A new attack performed by a yet unknown group of hackers made its target on Coinhive the Cryptomining website, managing to hijack the website’s DNS.
Two days ago (October 24), hackers used Coinhive’s CloudFlare account which was leaked in the 2014s’ Kickstarter data breach to hijack the website’s DNS server, reconfigure its options and redirect the hash rate of hundreds of clients to an external server. The new, external server hosted a modified version of the coinhive.min.js file that included a hard-coded site key.
Coinhive representatives also gave a small explanation about what had transpired in a blog post on the same day the attack was performed “This essentially let the attacker ‘steal’ hashes from our users.”
The experts at Coinhive also declared that the method used by the Hackers to access Coinhive’s Cloudflare was using an old password which allowed them to change Domain Name Server settings and replace its domain to a new IP address.

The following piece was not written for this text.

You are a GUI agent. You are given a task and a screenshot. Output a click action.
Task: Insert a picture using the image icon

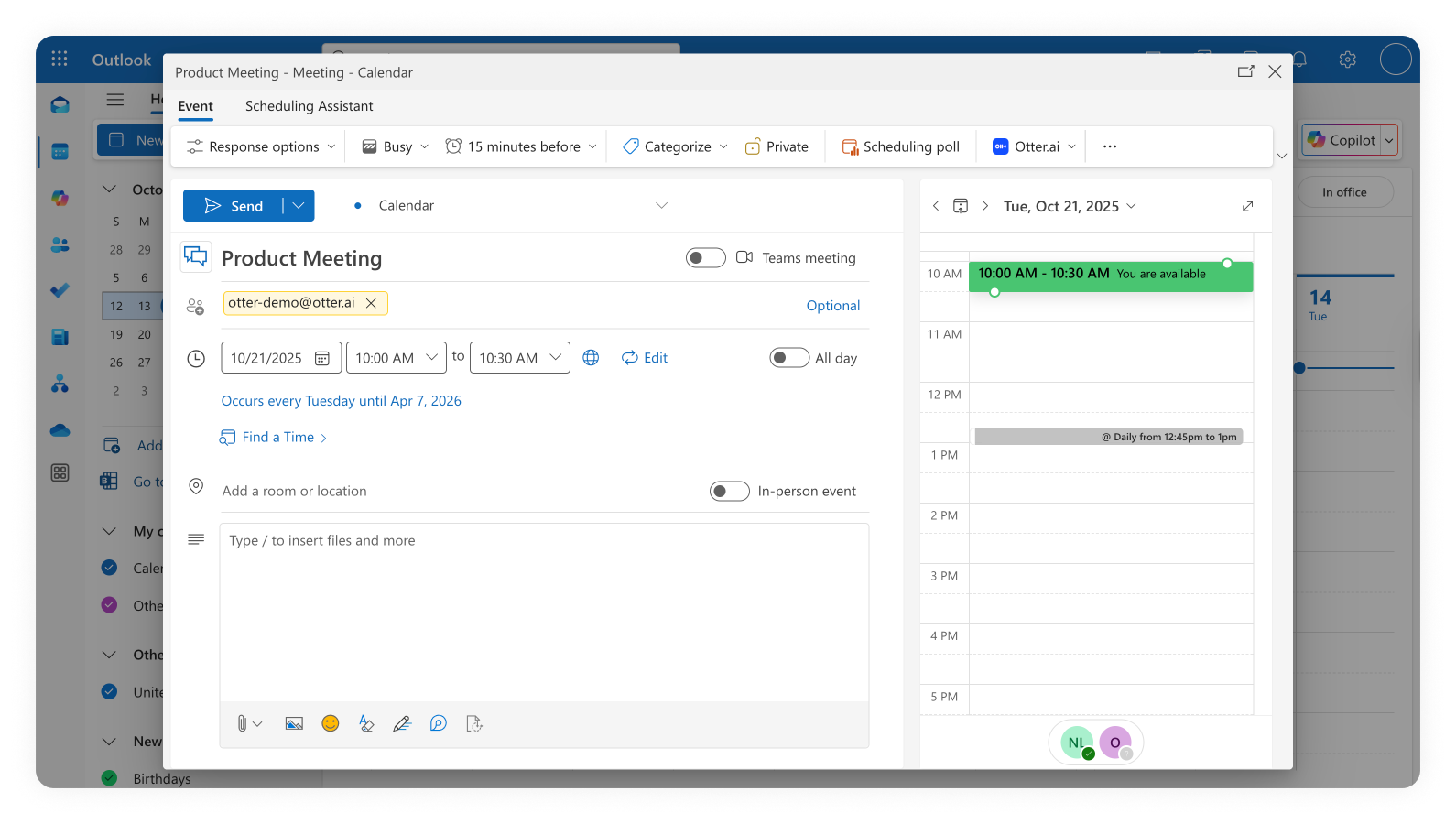[x=294, y=723]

Consequently, during the six hours, the Domain Name Server (DNS) was owned by the hacker group, thousands of sites across the globe that used the script to mine Monero actually did so for the hacker rather than the site owners.
Regarding this fault in security, representatives in Coinhive extended their apologies to the community and said in an interview, “We have learned hard lessons about security and used two-factor authentication (2FA), but we neglected to update our years old Cloudflare account.”
Although the DNS was briefly owned by the hacker, according to Coinhive no account or information regarding users’ data was leaked. The company also said it is evaluating ways to reimburse users for the lost revenue.Coinhive did not give an exact number on how much financial damage was done during the attack.
After a few hours of announcing they were looking for ways to reimburse users, the company released their plan “Our current plan is to credit all sites with an additional 12 hours of their daily average hash rate. Please give us a few hours to roll this out.”